▶ [Исходный фрагмент]
Да и в уединенной обители поэта ничего не менялось. Дом его был скромный, без электричества – Игорь Васильевич любил керосиновую лампу, изливающую мягкий, приветливый свет. Стены были увешаны фотографиями – Федора Сологуба, других поэтов. Северянин с грустью перебирал их имена.
Круг коллег, увы, поредел: Гумилев был расстрелян, Маяковский сам лег виском на револьверное дуло. Не стало Блока, Брюсова, Андрея Белого. В Европе обосновались Цветаева, Бунин, Саша Черный, в России остались Ахматова, Мандельштам… С одними Северянин был в приятельских отношениях, других избегал. Да и его не все жаловали. Впрочем, так бывало не только в литературном мире, но и любом другом, житейском…
Множились морщины на лице поэта, редели кудри, и губы нечасто озарялись улыбкой. От надменности и налета загадочности, с которыми Северянин не расставался прежде, не осталось и следа. Исчез блеск в глазах, он был ошеломлен, растерян. Часами просиживал в одиночестве на берегу. Иной раз просто так, в бездумье уставившись за горизонт, привычно складывая слова в рифмы. Но они уже были другими – исчезла вычурность, появилась стройность. Стиль, прежде мятущийся, успокоился. И стал печальнее, доходя до жгучих слез:
Я сделал опыт. Он печален:
Чужой останется чужим.

▶ [Задания]
(a) Чьи фотографии висели на стенах дома поэта согласно фрагменту о Северянине?
(b) Замените «керосиновую лампу» на «восковую свечу» в части фрагмента о Северянине, которая начинается со слов «Да и в уединенной» и заканчивается словами «перебирал их имена.», и приведите эту часть целиком.

▶ [Сохранённые данные]
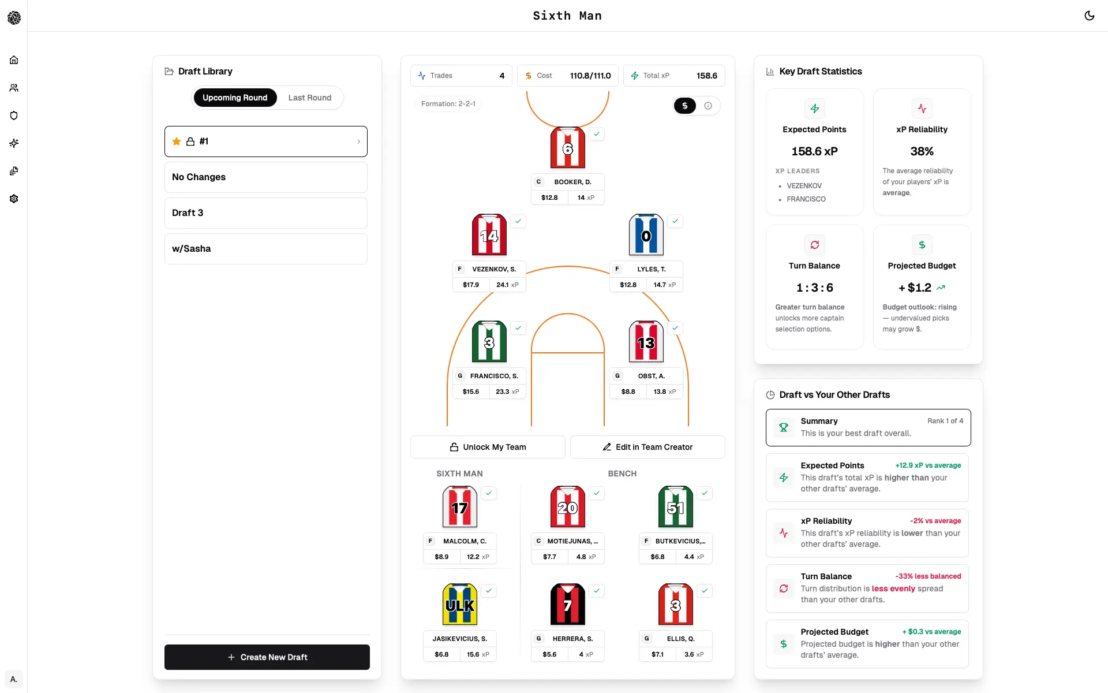Click the basketball logo icon
Image resolution: width=1108 pixels, height=693 pixels.
coord(14,18)
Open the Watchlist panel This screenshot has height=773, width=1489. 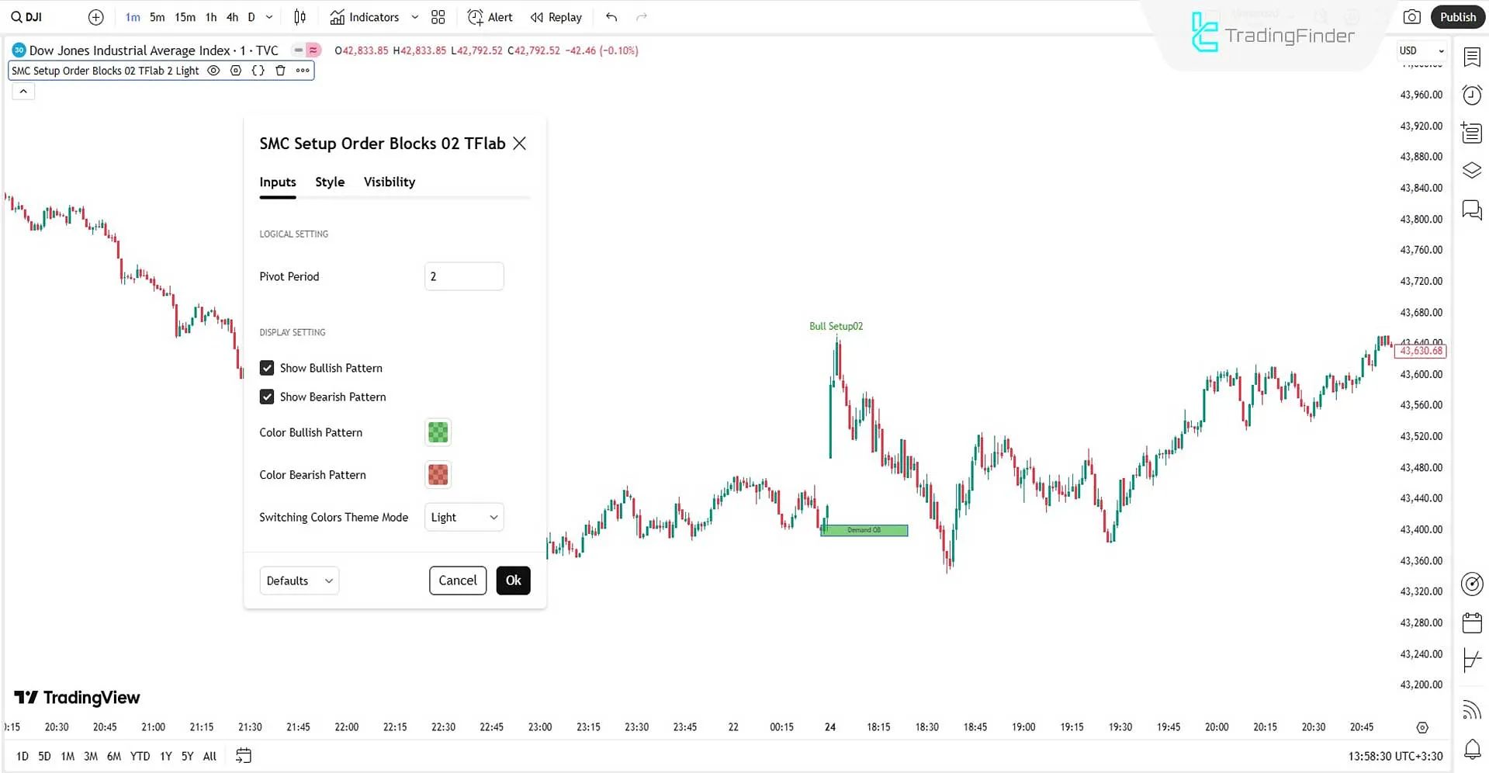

▶ [Ответы по заданиям]
(a) Фотографии Федора Сологуба и других поэтов.

(b)
Да и в уединенной обители поэта ничего не менялось. Дом его был скромный, без электричества – Игорь Васильевич любил восковую свечу, изливающую мягкий, приветливый свет. Стены были увешаны фотографиями – Федора Сологуба, других поэтов. Северянин с грустью перебирал их имена.